Tout à coup celui de nos camarades qui les suivait immédiatement jeta un cri, qui nous fit passer à tous un frisson dans les chairs. Il avait voulu poser le pied sur une pierre déjà ébranlée par le poids de ceux qui le précédaient, et qui s’en étaient servi comme d’un point d’appui ; la pierre s’était détachée ; en même temps les branches auxquelles il s’accrochait n’étant point assez fortes pour soutenir seules le poids de son corps, s’étaient brisées entre ses mains.
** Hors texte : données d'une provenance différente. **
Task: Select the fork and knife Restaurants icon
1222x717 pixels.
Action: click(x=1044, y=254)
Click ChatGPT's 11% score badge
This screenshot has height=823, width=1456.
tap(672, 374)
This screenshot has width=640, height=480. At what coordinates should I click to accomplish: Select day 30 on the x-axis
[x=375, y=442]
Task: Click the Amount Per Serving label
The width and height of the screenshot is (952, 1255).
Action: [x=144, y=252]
— Retenez-le, retenez-le donc ! s’écrièrent les guides. Mais c’était chose plus facile à dire qu’à faire. Chacun avait déjà grand’peine à se retenir soi-même ; aussi passa-t-il en roulant près de nous tous sans qu’un seul pût l’arrêter. Nous le croyions perdu, et la sueur de l’effroi au front, nous les suivions des yeux en haletant, lorsqu’il se trouva assez près de Montaigu, le dernier de nous tous, pour que celui-ci pût, en étendant la main, le saisir aux cheveux. Un moment il y eut doute si tous deux ne tomberaient pas. Ce moment fut court, mais il fut terrible, et je réponds qu’aucun de ceux qui se trouvaient là n’oubliera de long-temps la seconde où il vit ces deux hommes oscillant sur un précipice de 2000 pieds de profondeur, ne sachant pas s’ils allaient être précipités, ou s’ils parviendraient à se rattacher à la terre.
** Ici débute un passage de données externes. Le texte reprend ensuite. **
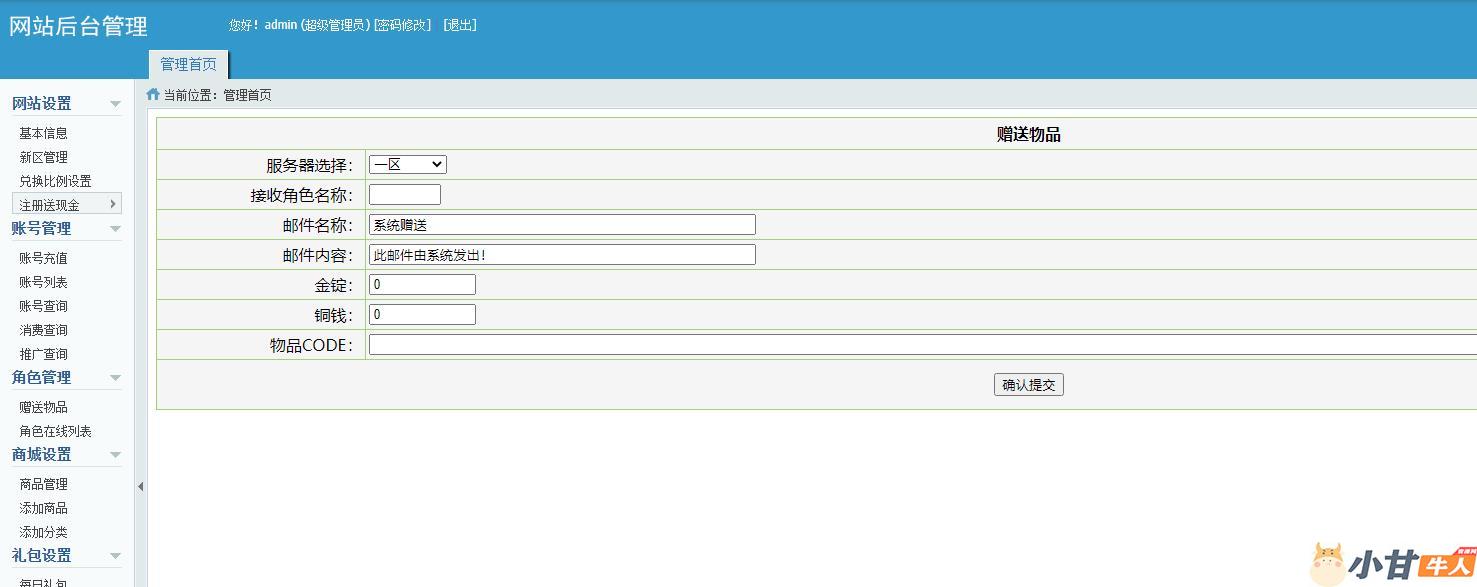Open 账号充值 in the sidebar

click(44, 258)
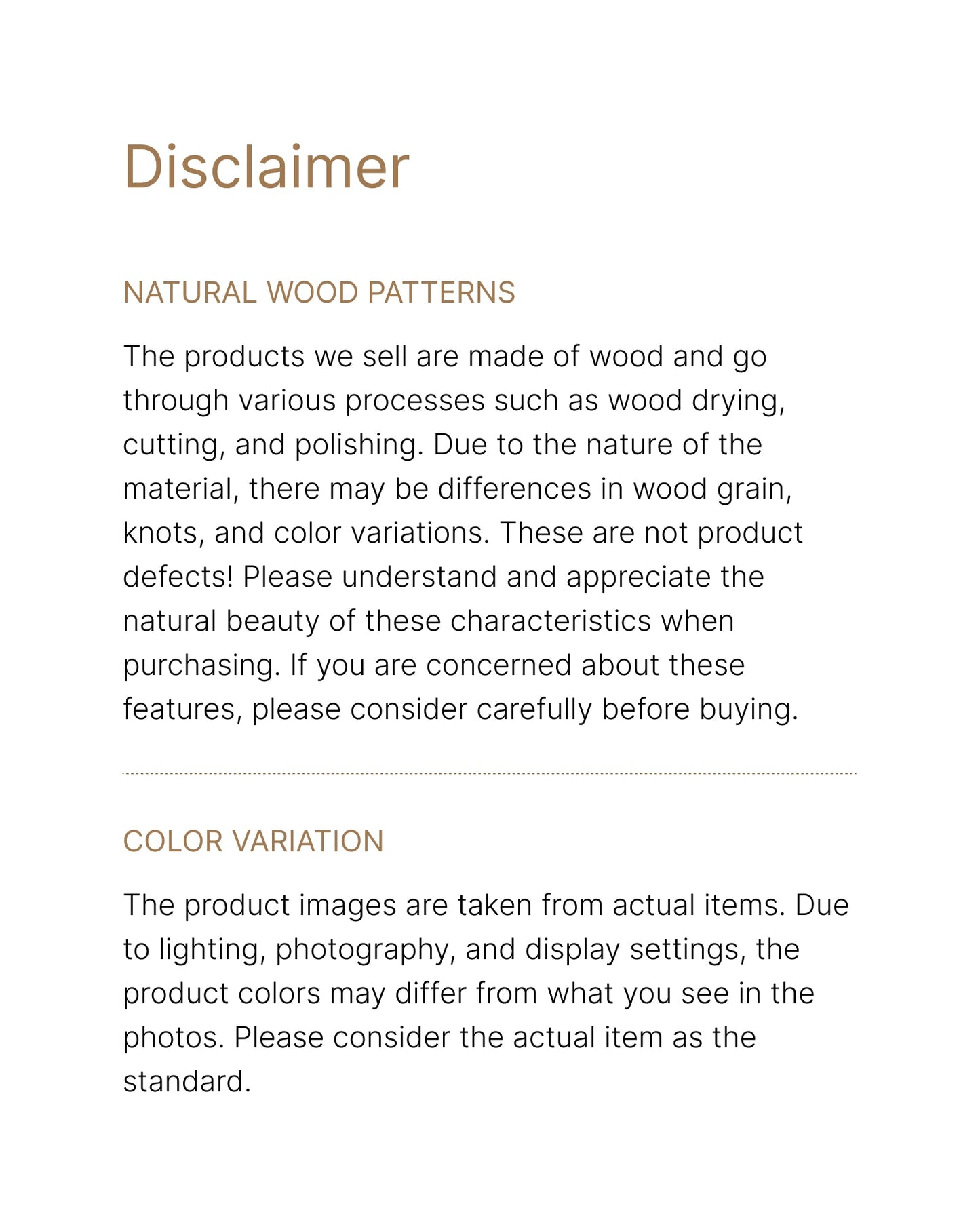The width and height of the screenshot is (980, 1225).
Task: Click the line 'to lighting, photography, and display'
Action: coord(461,950)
Nous gagnâmes enfin une petite forêt de sapins, qui, sans rendre le chemin moins rapide, le rendit plus commode par la facilité que ces arbres nous offraient de nous accrocher à leurs branches ou de nous appuyer à leurs troncs. La lisière opposée de cette petite forêt touchait presqu’à la base du rocher nu, dont la forme a fait donner à la montagne le singulier nom qu’elle porte : des trous creusés irrégulièrement dans la pierre offrent une espèce d’escalier qui conduit au sommet.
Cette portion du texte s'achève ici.